Compare the two big families in Forge vs Fabric.

Mohist (the hybrid) and proxies

Mohist is a hybrid that runs Forge mods and Bukkit/Spigot plugins on one server, the only real way to combine both. That bridging is inherently fragile: mod/plugin conflicts are common, and it is not endorsed by Forge or PaperMC. Importantly, the original Mohist is now End of Life, with ownership transferred in January 2025 and updates paused; MohistMC now develops successors, Youer (a NeoForge hybrid) and AsyncYouer (Paper-based). More in What is Mohist?

Proxies are a separate layer. BungeeCord and Velocity are not game servers; they sit in front of several backend servers (which run Paper/Spigot) to form one network with a shared lobby and cross-server transfers. BungeeCord is mature with a larger third-party plugin library due to its age, but PaperMC positions Velocity as the faster, more stable, secure-by-default choice for new networks (Paper’s Waterfall fork is discontinued in its favor). See BungeeCord vs Velocity. You only need a proxy for multi-server networks.

Which Should You Choose?

  • Choose Vanilla if you want the pure, authentic game, day-one version support, and datapacks only.
  • Choose Paper (or Purpur) if you want server-side features and admin control (economy, permissions, protection, minigames) with vanilla clients and the best performance. Purpur adds extra config toggles.
  • Choose NeoForge for a modded experience with big content/tech mods on modern versions, or Forge for older versions and older packs.
  • Choose Fabric for lightweight, performance, or fast-updating mods and quick snapshot support.
  • Choose a hybrid (Mohist / successors) only if you truly need both mods and plugins on one server, accepting reduced stability.
  • Add a proxy (Velocity for new setups, BungeeCord for legacy) when you want multiple linked servers as one network.

How to Run It

Whichever type you pick, you can deploy it on XGamingServer Minecraft hosting and switch software from the panel. Before you launch, size your memory with our free Minecraft RAM Calculator (modded Forge/NeoForge packs need noticeably more than a lightweight Paper server), and tune your world with the Server Properties tool. For in-game administration afterward, keep our Minecraft commands list handy.

FAQ

What is the difference between plugins and mods?

Plugins (Bukkit/Spigot/Paper/Purpur) are server-side only, so players join with a normal vanilla client and install nothing. Mods (Forge/NeoForge/Fabric) change the game itself and almost always require every player to install the matching loader and mods. A pure plugin server cannot run mods, and a pure mod server cannot run plugins.

Can I run both mods and plugins together?

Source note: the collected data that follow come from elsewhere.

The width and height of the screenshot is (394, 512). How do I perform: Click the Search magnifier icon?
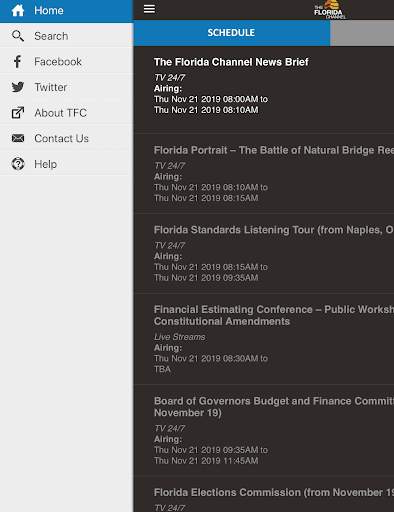(18, 36)
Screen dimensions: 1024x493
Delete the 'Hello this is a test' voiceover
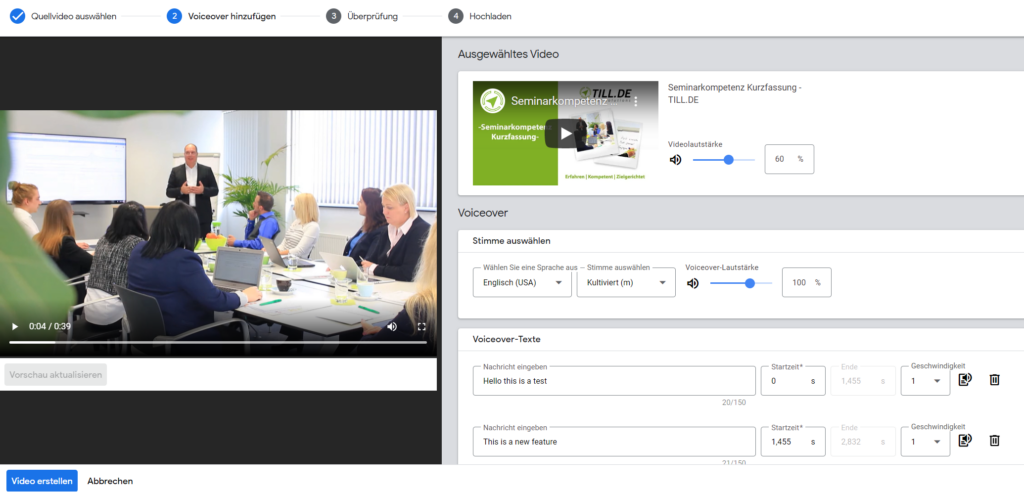994,380
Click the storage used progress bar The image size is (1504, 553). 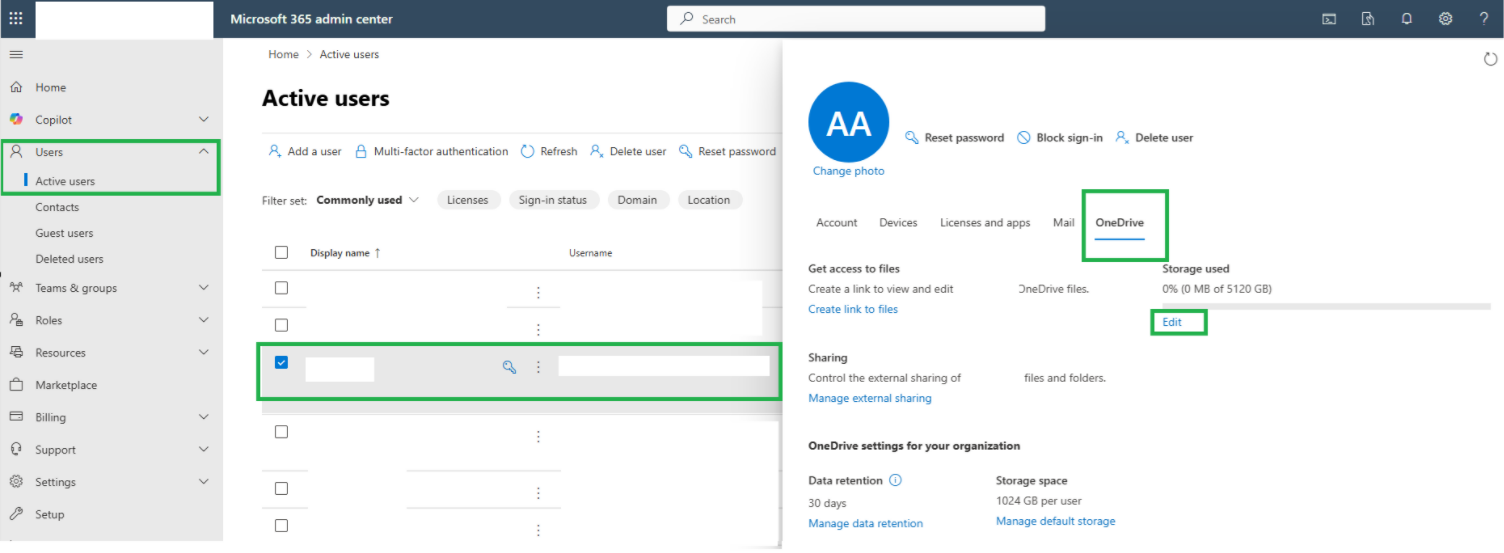(1326, 306)
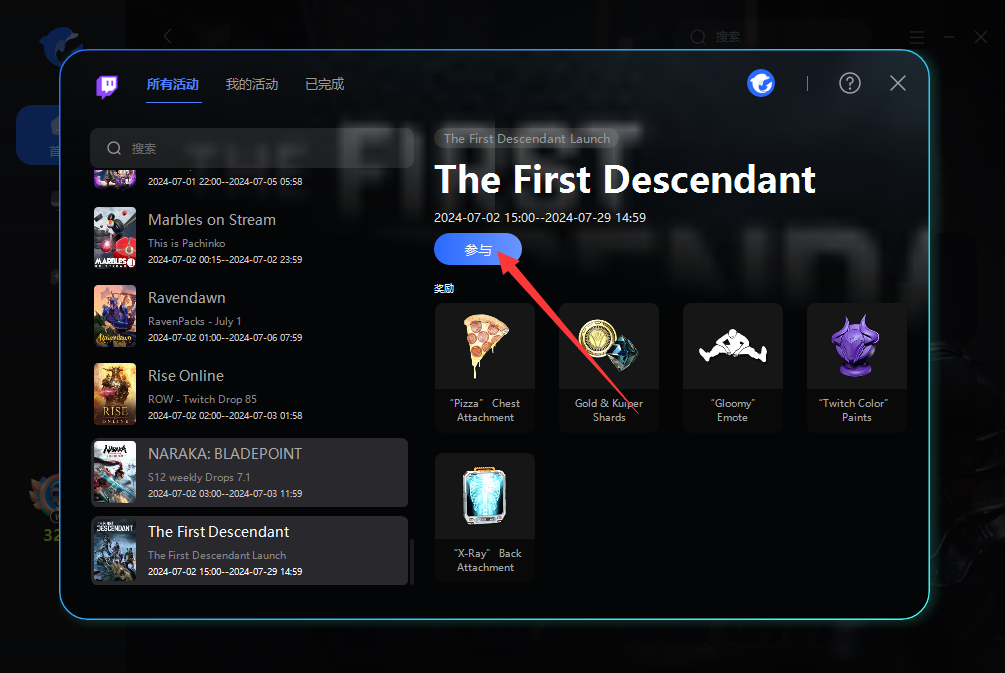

Only with a hybrid such as Mohist, which bridges Forge mods and Bukkit/Spigot plugins on one server. This is inherently less stable and is not endorsed by Forge or PaperMC. The original Mohist is also now End of Life; its successors are Youer and AsyncYouer.

Are Forge, NeoForge and Fabric mods interchangeable?

No. The three formats are mutually incompatible; a Fabric mod will not run on Forge or NeoForge and vice versa. The one nuance is that NeoForge (a 2023 fork of Forge) has high but not 100% backward compatibility with older Forge mods. Fabric remains incompatible with both.

Is Paper or Purpur faster?

Purpur is a downstream fork of Paper and inherits its optimizations, so performance is broadly similar; Purpur’s emphasis is extra configurability and gameplay toggles rather than more speed. Neither project publishes numeric benchmarks, so treat performance claims as qualitative.

Do I need a proxy like Velocity?

Only if you want to link several servers (lobby, survival, minigames) into one network with cross-server transfers. A single server does not need a proxy. For new networks PaperMC recommends Velocity as faster and more stable than BungeeCord; BungeeCord still has a larger legacy plugin ecosystem.